## [ACTION ITEM]
Taking the line with "The width and height of the screenshot is (1345, 896)." as the first and the last line of the listing as the final one, please copy exactly those lines and no others, without pictures.

^^^^

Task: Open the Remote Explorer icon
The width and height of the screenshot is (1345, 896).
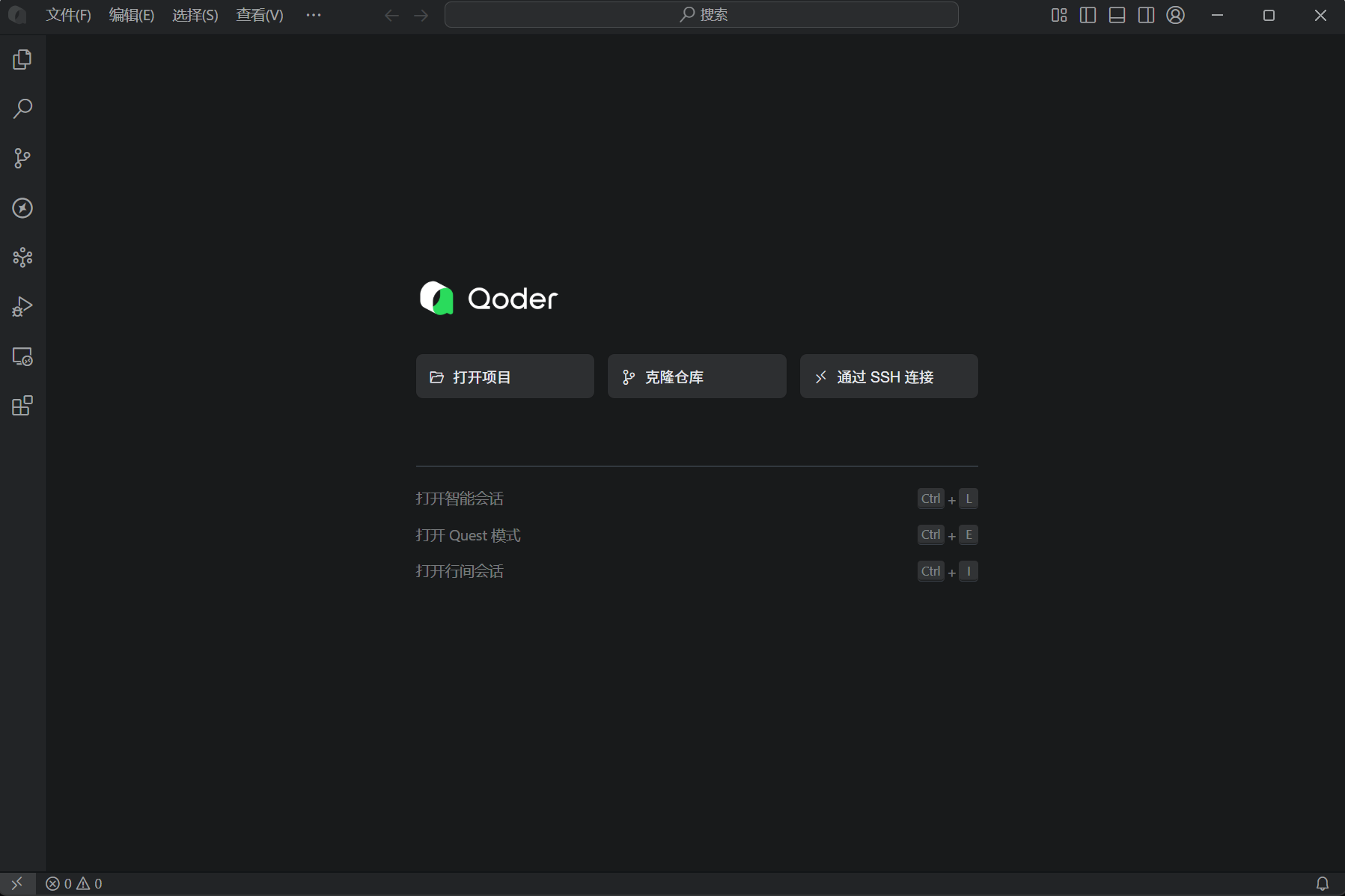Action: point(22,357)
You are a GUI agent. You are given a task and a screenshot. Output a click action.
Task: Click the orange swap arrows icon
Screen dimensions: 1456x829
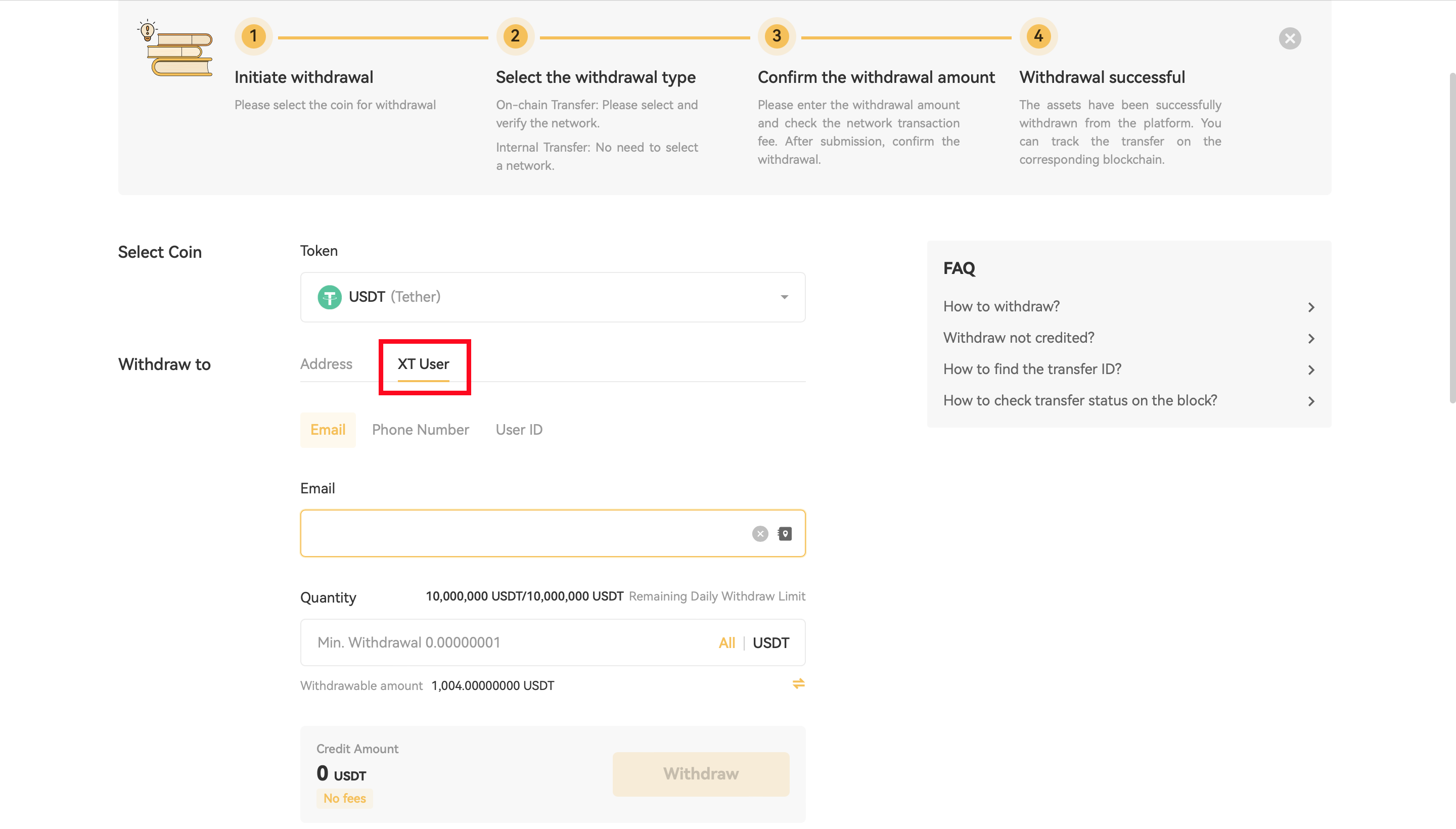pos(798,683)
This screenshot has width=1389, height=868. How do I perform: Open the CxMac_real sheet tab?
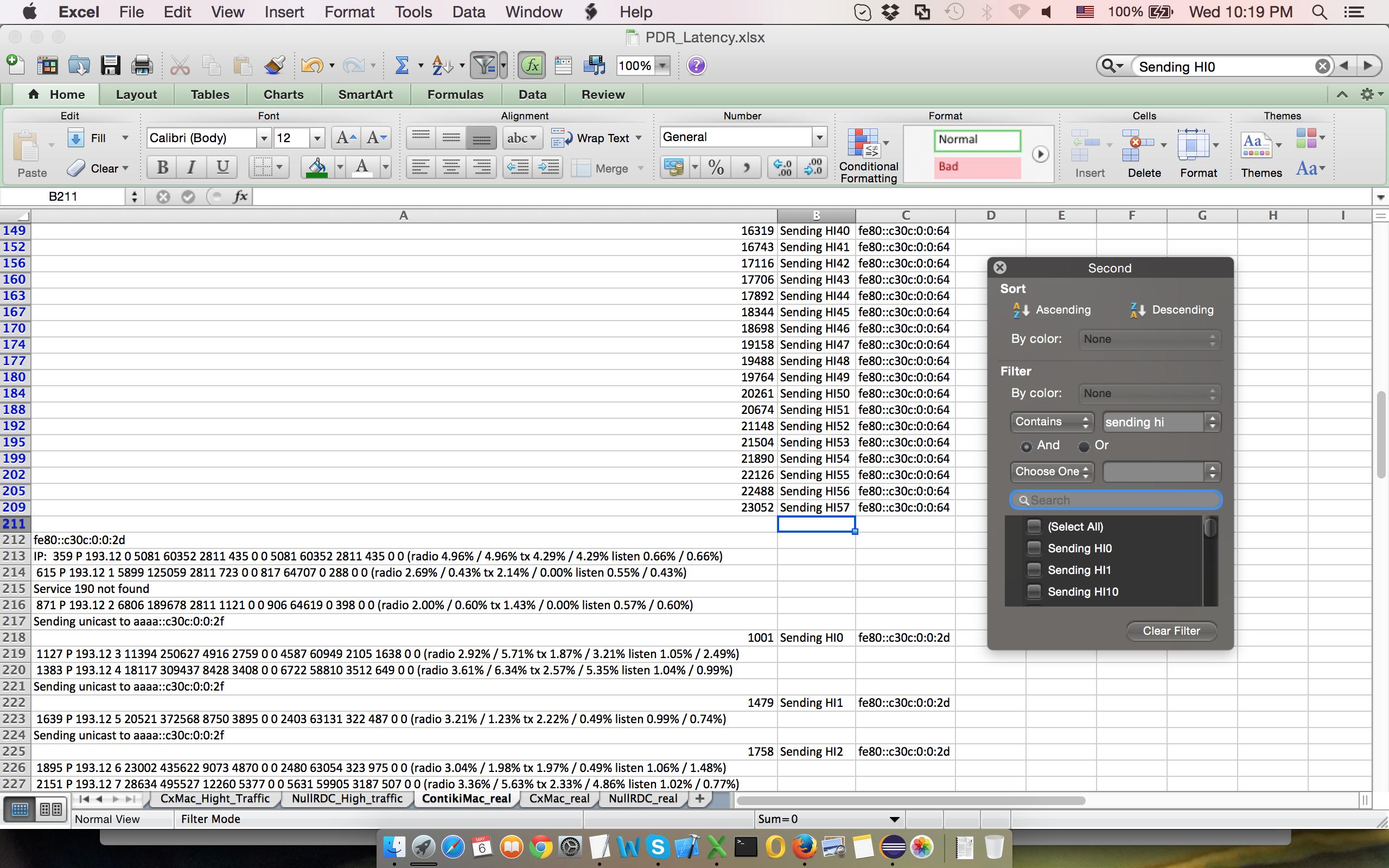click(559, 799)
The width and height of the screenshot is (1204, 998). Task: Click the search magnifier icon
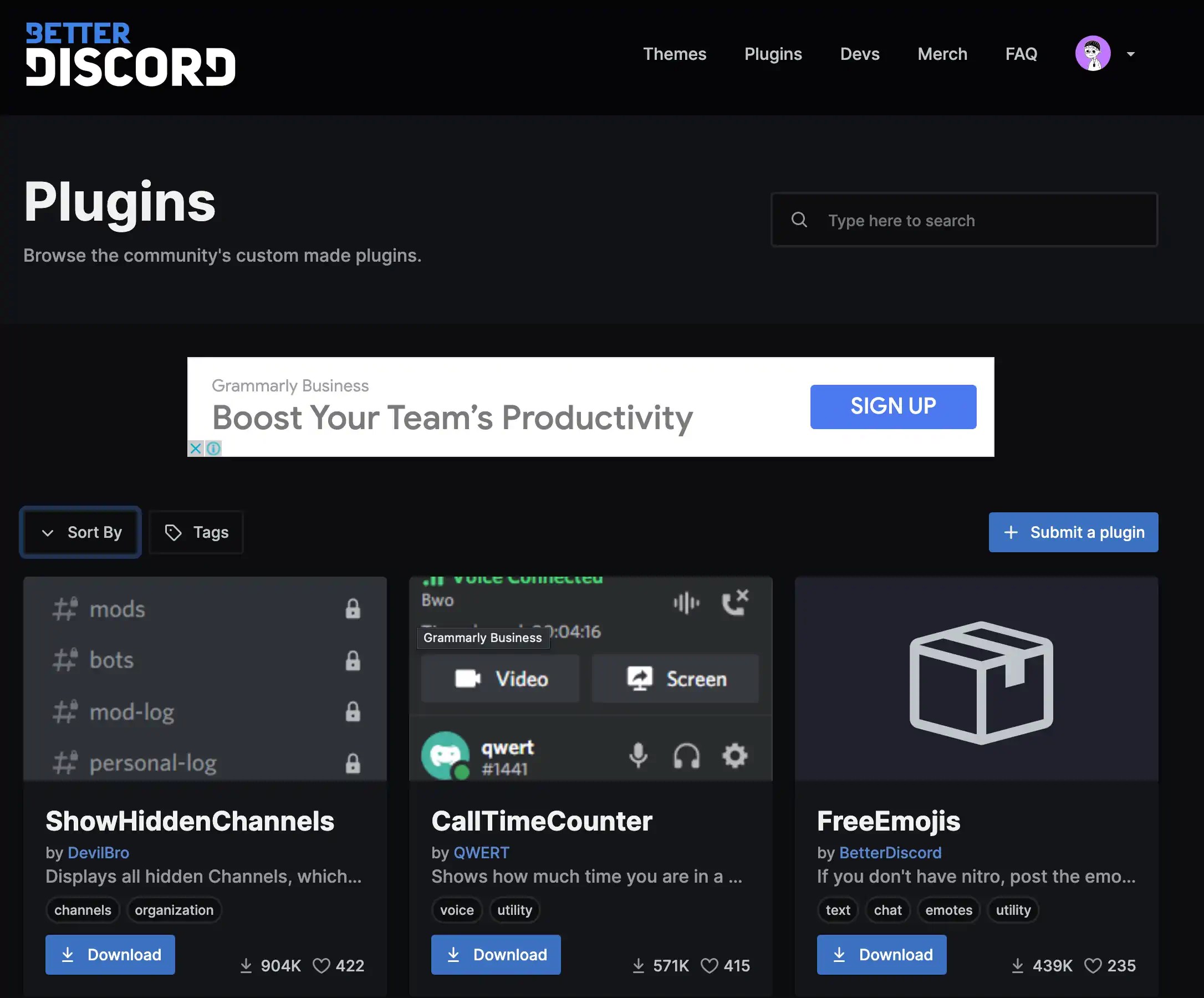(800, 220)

^^^^

## [RESPONSE BOX]
The width and height of the screenshot is (1345, 896).
Action: point(22,357)
You are a GUI agent. You are given a task and a screenshot. Output a click action.
Task: Click the orange swap arrows icon
Screen dimensions: 1456x829
pos(798,683)
This screenshot has width=1389, height=868. How do I perform: Open the CxMac_real sheet tab?
click(559, 799)
The width and height of the screenshot is (1204, 998). Task: Click the search magnifier icon
(800, 220)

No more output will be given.